Lorenzo Magalotti

Signed autograph letter to Francesco Ridolfi, on the Commedia and its commentators.

Florence, 19 May 1665.

Two paper leaves folded (268x191 mm). 96 lines on five pages, fols. 3v and 4r blanks. Address panel on the lower margin of the recto of the first leaf, ‘Sig. F. Ridolfi Roma', in Magalotti's own hand. On fol. 4v the note ‘Sr. Lorenzo Magalotti Firenze 19 Maggio 1665.', in a seventeenth-century hand.

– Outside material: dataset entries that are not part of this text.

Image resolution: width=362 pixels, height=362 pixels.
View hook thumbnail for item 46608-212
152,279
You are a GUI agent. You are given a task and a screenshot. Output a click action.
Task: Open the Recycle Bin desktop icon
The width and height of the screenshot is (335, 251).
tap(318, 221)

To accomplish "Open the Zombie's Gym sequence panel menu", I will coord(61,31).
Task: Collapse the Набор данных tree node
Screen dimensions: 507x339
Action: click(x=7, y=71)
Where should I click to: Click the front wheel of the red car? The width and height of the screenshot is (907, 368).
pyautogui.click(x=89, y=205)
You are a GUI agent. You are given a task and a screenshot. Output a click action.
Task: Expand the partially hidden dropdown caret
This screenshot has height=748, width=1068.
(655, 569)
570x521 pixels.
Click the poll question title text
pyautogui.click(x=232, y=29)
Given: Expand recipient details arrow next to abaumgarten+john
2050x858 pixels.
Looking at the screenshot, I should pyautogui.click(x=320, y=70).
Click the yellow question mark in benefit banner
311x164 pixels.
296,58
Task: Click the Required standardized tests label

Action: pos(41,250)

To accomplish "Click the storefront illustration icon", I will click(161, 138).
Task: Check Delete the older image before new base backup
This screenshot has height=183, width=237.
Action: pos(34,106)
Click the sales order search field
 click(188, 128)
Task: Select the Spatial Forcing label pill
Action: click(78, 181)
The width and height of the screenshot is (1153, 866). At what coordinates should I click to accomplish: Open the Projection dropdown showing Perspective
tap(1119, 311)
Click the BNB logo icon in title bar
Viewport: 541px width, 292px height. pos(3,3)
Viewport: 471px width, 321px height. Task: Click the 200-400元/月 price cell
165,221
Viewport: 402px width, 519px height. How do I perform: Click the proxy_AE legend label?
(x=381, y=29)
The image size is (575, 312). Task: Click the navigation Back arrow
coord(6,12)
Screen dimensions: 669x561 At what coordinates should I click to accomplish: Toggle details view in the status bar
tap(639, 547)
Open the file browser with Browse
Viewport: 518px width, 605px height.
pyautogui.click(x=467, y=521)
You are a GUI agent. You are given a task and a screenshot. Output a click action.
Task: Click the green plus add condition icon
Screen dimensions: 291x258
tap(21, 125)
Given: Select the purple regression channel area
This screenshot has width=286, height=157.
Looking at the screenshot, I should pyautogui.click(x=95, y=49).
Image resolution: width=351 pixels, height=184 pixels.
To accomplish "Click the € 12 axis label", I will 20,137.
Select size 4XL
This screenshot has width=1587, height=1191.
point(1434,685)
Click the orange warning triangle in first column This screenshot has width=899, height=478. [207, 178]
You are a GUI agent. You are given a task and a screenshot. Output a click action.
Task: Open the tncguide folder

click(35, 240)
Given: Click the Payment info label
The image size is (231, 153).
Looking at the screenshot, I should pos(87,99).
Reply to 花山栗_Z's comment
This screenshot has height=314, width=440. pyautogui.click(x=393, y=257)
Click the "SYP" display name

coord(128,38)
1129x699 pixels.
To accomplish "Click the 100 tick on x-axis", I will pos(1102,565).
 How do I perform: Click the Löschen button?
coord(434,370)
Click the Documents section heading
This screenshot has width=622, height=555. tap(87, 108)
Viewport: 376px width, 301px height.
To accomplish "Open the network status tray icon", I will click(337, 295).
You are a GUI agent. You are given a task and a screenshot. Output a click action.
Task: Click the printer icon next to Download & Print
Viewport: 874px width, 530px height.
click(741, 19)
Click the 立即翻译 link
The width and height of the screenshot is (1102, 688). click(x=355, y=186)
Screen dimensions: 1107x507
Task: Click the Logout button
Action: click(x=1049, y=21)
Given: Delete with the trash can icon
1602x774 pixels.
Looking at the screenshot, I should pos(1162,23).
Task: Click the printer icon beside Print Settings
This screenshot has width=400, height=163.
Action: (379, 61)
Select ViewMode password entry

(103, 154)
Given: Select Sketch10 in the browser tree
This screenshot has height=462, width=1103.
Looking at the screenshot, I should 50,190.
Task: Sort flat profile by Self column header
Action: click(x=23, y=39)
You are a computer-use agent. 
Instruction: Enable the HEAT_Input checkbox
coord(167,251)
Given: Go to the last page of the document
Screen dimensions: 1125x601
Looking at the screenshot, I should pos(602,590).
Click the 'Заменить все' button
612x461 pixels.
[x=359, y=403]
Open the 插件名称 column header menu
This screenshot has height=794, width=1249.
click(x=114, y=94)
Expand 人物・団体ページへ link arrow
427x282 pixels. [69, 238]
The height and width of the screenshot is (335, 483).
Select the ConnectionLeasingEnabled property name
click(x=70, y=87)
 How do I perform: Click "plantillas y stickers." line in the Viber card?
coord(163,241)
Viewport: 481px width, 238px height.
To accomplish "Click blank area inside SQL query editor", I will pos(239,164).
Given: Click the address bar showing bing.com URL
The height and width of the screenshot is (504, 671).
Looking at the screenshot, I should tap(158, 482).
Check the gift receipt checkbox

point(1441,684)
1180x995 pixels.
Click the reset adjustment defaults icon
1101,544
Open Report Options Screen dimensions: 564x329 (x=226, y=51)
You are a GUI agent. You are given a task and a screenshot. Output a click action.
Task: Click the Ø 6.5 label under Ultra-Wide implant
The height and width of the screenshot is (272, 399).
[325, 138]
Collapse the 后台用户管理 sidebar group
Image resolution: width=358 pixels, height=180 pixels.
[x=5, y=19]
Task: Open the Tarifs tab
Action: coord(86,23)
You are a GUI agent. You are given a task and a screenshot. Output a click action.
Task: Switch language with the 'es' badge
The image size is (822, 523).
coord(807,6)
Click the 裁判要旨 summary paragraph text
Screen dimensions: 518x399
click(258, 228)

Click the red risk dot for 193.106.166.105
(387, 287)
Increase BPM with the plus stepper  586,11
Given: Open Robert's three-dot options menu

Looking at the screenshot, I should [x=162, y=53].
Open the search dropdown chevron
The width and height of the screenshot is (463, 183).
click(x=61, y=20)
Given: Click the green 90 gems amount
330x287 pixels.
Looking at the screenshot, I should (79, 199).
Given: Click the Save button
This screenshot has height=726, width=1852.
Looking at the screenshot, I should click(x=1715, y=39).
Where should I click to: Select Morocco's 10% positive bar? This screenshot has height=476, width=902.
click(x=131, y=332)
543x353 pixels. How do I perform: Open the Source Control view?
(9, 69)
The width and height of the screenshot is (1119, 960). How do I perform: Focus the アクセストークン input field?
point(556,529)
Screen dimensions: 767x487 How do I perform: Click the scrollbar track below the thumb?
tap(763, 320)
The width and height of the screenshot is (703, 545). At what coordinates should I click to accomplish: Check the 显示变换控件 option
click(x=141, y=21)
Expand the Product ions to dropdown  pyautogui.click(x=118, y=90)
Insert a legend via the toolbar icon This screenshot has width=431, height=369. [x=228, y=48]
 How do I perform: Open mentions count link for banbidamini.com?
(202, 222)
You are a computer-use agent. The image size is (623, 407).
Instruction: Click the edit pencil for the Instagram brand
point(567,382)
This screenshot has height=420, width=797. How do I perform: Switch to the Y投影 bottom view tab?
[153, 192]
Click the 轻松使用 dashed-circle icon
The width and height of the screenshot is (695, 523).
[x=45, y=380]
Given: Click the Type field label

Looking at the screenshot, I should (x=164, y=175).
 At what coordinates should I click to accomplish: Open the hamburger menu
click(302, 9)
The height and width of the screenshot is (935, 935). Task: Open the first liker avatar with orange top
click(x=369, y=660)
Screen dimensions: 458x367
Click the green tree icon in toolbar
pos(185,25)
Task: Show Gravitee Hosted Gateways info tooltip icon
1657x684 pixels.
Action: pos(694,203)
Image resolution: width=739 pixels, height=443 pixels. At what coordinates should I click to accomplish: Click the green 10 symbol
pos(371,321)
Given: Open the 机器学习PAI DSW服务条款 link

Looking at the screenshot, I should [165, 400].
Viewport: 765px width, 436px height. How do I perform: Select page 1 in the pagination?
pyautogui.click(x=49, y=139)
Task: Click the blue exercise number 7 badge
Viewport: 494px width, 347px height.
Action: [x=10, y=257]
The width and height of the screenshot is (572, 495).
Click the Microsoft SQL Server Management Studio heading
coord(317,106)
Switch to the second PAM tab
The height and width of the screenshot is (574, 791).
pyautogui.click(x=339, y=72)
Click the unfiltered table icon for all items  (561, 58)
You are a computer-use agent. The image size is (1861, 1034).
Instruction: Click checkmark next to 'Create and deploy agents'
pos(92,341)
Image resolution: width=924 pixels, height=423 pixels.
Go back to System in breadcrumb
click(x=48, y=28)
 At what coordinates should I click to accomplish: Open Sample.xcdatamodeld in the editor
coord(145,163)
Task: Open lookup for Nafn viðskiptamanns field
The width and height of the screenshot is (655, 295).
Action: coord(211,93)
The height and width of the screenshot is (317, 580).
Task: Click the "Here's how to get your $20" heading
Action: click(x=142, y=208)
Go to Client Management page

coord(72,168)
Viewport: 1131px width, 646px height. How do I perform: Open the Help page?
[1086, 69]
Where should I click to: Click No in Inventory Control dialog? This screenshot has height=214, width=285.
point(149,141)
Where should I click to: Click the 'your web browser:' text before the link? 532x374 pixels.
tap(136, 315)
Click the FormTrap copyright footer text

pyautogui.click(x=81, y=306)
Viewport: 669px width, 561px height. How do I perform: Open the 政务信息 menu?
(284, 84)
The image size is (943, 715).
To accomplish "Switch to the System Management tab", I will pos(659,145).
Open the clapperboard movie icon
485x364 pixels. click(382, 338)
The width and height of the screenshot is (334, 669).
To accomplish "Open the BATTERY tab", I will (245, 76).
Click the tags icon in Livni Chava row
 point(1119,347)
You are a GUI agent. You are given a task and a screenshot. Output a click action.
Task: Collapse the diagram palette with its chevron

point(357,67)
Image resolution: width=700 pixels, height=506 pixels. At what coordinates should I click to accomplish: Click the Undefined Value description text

Provenance: Livio Ambrogio collection.



An unpublished letter written in 1665 by the Florentine scientist, poet, diplomat and secretary of the Accademia del Cimento Lorenzo Magalotti, which documents his great interest in Dante's poetry. In the same year Magalotti had undertaken the composition of a commentary upon the Commedia, which was never completed; it finishes after Cantov of the Inferno, and was published only in 1819.
The addressee was his friend and mentor Francesco Ridolfi, a member of the Accademia della Crusca who was at the time resident in Rome. Ridolfi, together with the Roman scholar Ottavio Falconieri, encouraged Magalotti's Dante project, discussing with him many points of detail in a series of letters only partly published in the collection of Magalotti's Lettere familiari (1769). In the present letter Magalotti discusses the possible interpretation of some verses from the Purgatorio, and also mentions the cardinal Leopoldo de' Medici's desire to read the Commedia, “il Sig. Principe di Toscana vorrebbe a tutti i patti innamorarsi di Dante, ma non ne trova la via”. Magalotti asks for Ridolfi's advice on the best way to introduce this leading figure at the Florentine court and “un tant'alto protettore” – Leopoldo de' Medici had founded in 1657 the Accademia del Cimento and was also Magalotti's patron – to the pleasure of reading Dante, perhaps with a commentary to guide him, which would provide clear explanations of the most difficult passages: in “tanta faragine di commentatori” Magalotti refers to the well-known commentaries on the Commedia composed by Cristoforo Landino, Alessandro Vellutello, and Bernardino Daniello. This request occasioned a famous reply from Ridolfi – included in the Lettere familiari – in which he surveys the exegetical tradition on the Commedia. According to Ridolfi none of the early commentators can be considered perfect or exhaustive: “l'ottimo però interprete è Dante a se medesimo” (i.e. “the best interpreter of Dante is Dante himself”). This hitherto unrecorded letter thus sheds important new light on the continuing interest in Dante in seventeenth-century Florentine culture, notwithstanding the relative absence of printed editions of the poem during this century (only three were published and none in Florence).